__Your objective__.
Repeat nothing but the lines below running from the one containing "Task: Select the 月別推移 chart header" to the one containing "Given: Click the 2000.0 level on price axis". Keep both end lines.

Stored records
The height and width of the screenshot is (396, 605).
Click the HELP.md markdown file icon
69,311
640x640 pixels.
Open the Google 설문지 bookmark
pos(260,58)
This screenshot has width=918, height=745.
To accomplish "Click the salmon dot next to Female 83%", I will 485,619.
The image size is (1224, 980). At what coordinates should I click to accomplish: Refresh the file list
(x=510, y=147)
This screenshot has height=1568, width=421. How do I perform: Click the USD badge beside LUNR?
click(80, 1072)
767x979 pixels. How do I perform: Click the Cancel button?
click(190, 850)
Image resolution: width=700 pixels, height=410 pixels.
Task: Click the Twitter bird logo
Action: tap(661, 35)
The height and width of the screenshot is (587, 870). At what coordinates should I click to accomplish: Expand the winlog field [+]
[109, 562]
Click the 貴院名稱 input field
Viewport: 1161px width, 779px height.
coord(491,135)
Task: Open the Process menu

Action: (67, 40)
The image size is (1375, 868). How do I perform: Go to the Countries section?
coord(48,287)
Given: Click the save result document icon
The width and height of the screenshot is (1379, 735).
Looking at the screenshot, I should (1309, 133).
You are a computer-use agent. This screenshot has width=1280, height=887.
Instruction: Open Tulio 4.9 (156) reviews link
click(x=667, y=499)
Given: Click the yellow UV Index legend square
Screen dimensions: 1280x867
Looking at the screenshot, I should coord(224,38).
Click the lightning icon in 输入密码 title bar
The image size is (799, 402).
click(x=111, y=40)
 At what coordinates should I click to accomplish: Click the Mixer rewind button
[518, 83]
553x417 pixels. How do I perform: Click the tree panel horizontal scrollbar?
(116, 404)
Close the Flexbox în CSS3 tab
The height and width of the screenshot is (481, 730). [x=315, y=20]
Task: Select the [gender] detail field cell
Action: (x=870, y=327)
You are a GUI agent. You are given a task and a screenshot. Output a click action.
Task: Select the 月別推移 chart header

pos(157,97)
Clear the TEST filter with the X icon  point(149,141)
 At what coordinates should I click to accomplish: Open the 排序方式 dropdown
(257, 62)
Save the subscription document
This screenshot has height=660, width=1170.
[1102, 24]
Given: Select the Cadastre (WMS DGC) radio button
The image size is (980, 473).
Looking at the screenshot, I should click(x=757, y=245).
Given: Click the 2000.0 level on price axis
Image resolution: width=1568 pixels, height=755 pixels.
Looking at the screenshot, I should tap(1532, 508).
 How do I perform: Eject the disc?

__Exercise answer__.
Task: Select the 月別推移 chart header

pos(157,97)
Clear the TEST filter with the X icon  point(149,141)
 At what coordinates should I click to accomplish: Open the 排序方式 dropdown
(257, 62)
Save the subscription document
This screenshot has height=660, width=1170.
[1102, 24]
Given: Select the Cadastre (WMS DGC) radio button
The image size is (980, 473).
Looking at the screenshot, I should click(x=757, y=245).
Given: Click the 2000.0 level on price axis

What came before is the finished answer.